Château du Schrankenfels

Château du Schrankenfels

Le château du Schrankenfels en 2012.
Période ou style Médiéval
Type Château fort
Fin construction avant 1261
Propriétaire initial Dietrich de Schrankenfels
Destination initiale Habitation
Propriétaire actuel Département du Haut-Rhin
Destination actuelle Ruine
Coordonnées 48° 01′ 19″ nord, 7° 12′ 48″ est
Pays France
Anciennes provinces de France Alsace
Région Grand Est
Département Haut-Rhin
Commune Soultzbach-les-Bains
Géolocalisation sur la carte : France
Géolocalisation sur la carte : Haut-Rhin

Le château du Schrankenfels, plus communément appelé Schrankenfels est une ruine de château-fort située sur le territoire de la commune française de Soultzbach-les-Bains, dans le Haut-Rhin.

Contexte géographique et historiographique

Topographie et géologie

Le Schrankenfels se trouve dans le Haut-Rhin, à environ deux kilomètres au sud-ouest de la commune de Soultzbach-les-Bains, celle-ci étant à l’intersection entre la vallée de Munster et la vallée du Krebsbach. Du fait de sa position au point culminant d’une crête situé à 782 m d’altitude, soit environ 450 m depuis le fond de vallée, le château domine à la fois la vallée du Krebsbach à l’ouest, celle du Runzbach au nord, notamment les vallons du Kleinthal et du Großthal, et le vallon de l’Ammelthal au sud. Cette crête est toutefois elle-même dominée au sud-est par le sommet du Bildstoeckle, qui culmine à 873 m et dont elle constitue un prolongement[1],[2].

À l’autre extrémité de la crête, à environ 250 m vers le nord-ouest, se trouve un autre château de dimensions plus réduites, le Haneck. Il existe également sur la dorsale de la crête les restes d’une construction quadrangulaire à mi-chemin entre les deux châteaux, ainsi que de murs en pierre sèche[2].

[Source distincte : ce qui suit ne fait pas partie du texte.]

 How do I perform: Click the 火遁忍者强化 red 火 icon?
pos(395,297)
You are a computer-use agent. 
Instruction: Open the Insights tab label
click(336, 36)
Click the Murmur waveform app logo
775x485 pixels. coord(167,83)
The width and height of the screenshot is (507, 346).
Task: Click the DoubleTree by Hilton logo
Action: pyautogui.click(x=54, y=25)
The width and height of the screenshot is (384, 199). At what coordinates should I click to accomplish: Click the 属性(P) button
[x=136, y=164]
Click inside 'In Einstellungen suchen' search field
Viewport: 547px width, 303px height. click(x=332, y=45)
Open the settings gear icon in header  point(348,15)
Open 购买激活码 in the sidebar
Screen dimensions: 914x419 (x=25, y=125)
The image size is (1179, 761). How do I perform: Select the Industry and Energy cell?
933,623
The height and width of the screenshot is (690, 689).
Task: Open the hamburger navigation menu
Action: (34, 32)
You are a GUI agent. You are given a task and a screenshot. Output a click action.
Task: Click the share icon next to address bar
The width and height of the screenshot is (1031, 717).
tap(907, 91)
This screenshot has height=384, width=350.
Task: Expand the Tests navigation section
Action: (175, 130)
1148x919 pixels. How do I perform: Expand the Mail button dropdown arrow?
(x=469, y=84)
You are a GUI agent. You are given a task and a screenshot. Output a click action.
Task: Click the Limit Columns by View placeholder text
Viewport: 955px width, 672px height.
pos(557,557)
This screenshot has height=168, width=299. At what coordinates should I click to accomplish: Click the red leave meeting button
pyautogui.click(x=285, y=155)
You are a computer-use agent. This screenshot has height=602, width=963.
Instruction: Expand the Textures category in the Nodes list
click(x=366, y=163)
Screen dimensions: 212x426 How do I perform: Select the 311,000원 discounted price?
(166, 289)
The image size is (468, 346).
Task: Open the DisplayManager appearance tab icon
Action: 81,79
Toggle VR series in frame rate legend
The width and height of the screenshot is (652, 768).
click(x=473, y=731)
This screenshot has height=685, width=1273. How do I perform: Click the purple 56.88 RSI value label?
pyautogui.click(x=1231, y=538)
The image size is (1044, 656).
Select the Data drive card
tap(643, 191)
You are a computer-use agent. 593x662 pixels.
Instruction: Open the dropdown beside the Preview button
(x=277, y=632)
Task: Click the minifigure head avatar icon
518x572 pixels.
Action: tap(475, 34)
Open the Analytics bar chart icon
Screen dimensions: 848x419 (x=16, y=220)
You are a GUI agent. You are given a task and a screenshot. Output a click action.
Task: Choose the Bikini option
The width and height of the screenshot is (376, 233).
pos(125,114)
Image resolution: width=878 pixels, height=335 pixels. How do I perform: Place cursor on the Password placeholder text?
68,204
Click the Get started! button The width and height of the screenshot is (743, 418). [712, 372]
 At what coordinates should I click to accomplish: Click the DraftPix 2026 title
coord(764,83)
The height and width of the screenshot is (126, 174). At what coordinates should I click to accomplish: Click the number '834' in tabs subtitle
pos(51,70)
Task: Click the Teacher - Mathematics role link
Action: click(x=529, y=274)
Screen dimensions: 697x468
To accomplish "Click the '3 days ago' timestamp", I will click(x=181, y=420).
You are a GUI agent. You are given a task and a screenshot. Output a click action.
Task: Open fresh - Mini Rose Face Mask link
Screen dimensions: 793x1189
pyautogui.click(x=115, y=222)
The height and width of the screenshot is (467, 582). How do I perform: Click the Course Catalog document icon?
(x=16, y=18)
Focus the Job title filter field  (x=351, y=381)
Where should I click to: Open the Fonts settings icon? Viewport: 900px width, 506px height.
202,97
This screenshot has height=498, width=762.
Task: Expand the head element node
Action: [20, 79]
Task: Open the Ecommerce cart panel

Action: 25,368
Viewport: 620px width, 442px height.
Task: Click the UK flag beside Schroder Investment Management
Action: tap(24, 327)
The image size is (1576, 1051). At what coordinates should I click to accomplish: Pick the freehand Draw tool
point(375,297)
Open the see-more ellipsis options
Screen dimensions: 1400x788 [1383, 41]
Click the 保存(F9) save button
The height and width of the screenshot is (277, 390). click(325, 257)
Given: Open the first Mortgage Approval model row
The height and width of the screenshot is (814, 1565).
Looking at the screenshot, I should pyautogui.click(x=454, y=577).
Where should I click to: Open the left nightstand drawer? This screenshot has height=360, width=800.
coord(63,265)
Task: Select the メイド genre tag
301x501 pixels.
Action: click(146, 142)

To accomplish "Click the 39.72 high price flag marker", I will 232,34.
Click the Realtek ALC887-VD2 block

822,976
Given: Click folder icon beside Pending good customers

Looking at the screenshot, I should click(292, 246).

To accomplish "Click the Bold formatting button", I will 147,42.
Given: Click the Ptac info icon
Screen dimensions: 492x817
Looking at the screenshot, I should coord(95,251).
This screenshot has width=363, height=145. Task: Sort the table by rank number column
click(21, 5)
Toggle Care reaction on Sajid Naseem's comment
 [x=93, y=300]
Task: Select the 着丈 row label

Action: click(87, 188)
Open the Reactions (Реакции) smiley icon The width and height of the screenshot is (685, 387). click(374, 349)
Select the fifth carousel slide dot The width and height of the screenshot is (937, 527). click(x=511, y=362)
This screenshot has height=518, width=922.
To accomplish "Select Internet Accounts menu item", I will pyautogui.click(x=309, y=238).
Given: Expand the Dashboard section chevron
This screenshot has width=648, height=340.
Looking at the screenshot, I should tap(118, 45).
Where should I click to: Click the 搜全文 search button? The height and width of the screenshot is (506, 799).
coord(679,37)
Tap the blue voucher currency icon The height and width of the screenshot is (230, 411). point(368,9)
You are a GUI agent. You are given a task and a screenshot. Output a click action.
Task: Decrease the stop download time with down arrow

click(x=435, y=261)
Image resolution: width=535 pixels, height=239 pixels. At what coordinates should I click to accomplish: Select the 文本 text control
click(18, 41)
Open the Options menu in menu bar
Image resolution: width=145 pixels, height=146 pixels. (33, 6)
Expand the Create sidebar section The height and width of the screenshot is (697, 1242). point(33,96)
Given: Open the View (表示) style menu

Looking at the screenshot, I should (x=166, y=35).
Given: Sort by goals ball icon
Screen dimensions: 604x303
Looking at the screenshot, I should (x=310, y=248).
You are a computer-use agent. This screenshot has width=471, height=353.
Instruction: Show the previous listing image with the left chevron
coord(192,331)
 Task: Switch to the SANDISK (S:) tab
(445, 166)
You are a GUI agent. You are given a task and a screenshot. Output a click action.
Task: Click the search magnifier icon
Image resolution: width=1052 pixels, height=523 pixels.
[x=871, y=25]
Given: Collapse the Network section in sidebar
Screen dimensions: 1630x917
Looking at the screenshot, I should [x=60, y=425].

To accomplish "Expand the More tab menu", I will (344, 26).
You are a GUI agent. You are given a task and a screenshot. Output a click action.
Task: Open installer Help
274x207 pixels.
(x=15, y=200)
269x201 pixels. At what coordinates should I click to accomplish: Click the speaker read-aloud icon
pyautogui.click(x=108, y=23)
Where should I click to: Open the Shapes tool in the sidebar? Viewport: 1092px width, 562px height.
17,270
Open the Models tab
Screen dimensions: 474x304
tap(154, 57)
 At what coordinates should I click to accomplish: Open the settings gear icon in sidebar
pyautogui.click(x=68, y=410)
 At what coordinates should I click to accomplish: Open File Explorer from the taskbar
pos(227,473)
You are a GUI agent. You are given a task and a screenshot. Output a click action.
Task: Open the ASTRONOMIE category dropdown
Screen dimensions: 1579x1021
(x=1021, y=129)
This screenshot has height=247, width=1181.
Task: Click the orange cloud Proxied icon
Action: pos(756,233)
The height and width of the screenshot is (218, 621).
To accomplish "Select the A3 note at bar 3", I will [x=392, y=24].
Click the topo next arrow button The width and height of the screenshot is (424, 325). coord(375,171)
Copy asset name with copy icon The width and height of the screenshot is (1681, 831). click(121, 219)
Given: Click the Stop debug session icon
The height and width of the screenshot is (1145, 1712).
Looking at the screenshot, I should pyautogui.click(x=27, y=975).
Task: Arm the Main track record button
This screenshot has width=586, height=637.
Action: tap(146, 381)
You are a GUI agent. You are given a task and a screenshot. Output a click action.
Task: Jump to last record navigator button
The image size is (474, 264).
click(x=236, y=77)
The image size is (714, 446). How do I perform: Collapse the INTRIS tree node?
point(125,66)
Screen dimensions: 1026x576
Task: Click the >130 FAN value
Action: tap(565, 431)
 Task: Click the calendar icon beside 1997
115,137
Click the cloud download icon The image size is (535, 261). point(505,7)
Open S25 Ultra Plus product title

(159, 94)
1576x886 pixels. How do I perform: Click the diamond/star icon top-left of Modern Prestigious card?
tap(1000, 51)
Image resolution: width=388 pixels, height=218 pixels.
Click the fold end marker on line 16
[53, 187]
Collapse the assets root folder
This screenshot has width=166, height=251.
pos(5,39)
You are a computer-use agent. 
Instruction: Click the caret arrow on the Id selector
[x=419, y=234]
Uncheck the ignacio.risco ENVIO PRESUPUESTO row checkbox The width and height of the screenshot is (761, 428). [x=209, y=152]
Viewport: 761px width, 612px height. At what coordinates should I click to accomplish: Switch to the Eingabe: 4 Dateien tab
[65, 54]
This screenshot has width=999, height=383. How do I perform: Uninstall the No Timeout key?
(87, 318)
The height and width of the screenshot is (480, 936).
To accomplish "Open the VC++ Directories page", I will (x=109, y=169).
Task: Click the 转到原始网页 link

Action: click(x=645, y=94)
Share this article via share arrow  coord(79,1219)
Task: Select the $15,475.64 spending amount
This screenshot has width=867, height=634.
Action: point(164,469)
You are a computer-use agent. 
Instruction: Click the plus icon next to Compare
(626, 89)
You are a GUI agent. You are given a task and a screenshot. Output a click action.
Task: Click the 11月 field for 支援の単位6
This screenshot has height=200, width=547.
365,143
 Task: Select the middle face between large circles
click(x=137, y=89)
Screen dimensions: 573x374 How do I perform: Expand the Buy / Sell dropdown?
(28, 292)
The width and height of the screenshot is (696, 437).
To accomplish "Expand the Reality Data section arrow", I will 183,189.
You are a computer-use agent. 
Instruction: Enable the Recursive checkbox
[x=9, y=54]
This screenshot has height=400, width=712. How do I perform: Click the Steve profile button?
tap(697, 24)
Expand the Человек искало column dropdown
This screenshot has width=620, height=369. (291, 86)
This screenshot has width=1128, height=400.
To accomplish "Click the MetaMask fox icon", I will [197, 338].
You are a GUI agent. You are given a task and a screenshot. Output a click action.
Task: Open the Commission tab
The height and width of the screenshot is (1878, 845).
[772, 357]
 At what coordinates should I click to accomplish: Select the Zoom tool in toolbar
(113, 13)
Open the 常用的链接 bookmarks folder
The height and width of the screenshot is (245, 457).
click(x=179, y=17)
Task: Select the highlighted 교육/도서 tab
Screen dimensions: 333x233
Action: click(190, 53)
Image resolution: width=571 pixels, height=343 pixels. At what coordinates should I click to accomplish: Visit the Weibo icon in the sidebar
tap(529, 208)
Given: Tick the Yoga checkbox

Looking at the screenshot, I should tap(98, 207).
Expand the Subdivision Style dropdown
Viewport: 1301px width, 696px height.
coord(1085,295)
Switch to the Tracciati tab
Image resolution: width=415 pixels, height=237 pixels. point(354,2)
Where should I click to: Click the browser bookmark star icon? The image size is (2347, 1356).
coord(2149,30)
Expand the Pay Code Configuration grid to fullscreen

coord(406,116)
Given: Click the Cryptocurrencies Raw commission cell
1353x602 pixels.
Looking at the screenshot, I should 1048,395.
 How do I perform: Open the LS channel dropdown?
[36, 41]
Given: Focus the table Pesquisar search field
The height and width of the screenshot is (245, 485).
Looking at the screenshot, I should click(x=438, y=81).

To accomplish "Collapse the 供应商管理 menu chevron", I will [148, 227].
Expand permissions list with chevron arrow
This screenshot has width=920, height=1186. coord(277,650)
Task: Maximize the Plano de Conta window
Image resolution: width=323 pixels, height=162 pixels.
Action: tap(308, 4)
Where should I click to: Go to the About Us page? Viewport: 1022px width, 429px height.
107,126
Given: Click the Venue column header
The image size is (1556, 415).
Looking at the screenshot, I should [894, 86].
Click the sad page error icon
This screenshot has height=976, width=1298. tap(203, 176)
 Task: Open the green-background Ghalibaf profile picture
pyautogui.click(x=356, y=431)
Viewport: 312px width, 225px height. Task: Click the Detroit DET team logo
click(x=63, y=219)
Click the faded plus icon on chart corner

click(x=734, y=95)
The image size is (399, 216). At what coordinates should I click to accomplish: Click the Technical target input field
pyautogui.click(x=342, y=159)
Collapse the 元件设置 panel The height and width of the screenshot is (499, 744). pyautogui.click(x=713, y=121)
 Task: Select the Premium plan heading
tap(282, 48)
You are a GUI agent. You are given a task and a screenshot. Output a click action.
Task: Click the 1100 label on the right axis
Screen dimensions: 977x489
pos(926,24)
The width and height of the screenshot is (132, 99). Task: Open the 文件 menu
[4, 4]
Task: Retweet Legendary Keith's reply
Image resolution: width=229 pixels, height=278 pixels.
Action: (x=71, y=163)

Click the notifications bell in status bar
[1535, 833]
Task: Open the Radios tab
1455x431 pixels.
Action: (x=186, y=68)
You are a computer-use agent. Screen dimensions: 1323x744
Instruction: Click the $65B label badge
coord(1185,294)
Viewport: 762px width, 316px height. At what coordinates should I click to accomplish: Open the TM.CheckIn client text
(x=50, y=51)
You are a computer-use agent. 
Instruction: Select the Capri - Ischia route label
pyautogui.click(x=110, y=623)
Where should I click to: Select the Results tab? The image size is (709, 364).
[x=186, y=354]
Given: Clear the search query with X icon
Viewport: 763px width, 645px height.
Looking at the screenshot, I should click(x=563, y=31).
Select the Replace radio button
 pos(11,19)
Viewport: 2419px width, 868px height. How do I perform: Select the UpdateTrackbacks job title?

Contexte géographique et historique médiéval

La vallée du Krebsbach ne présente que peu d’intérêt stratégique, n’étant pas située à proximité de voies de communication majeures. Au XIIe siècle, il s’agit d’une zone non exploitée, qui n’ également qu’un faible intérêt économique. Toutefois, son défrichement à partir du début du XIIIe siècle représente une opportunité pour la petite noblesse : alors que les lieux de peuplement plus anciens, notamment vers la plaine, sont déjà solidement tenus par les grandes familles et les puissances régionales, ces nouvelles terres leur offrent la possibilité de se tailler des fiefs et de rehausser leur statut social[1].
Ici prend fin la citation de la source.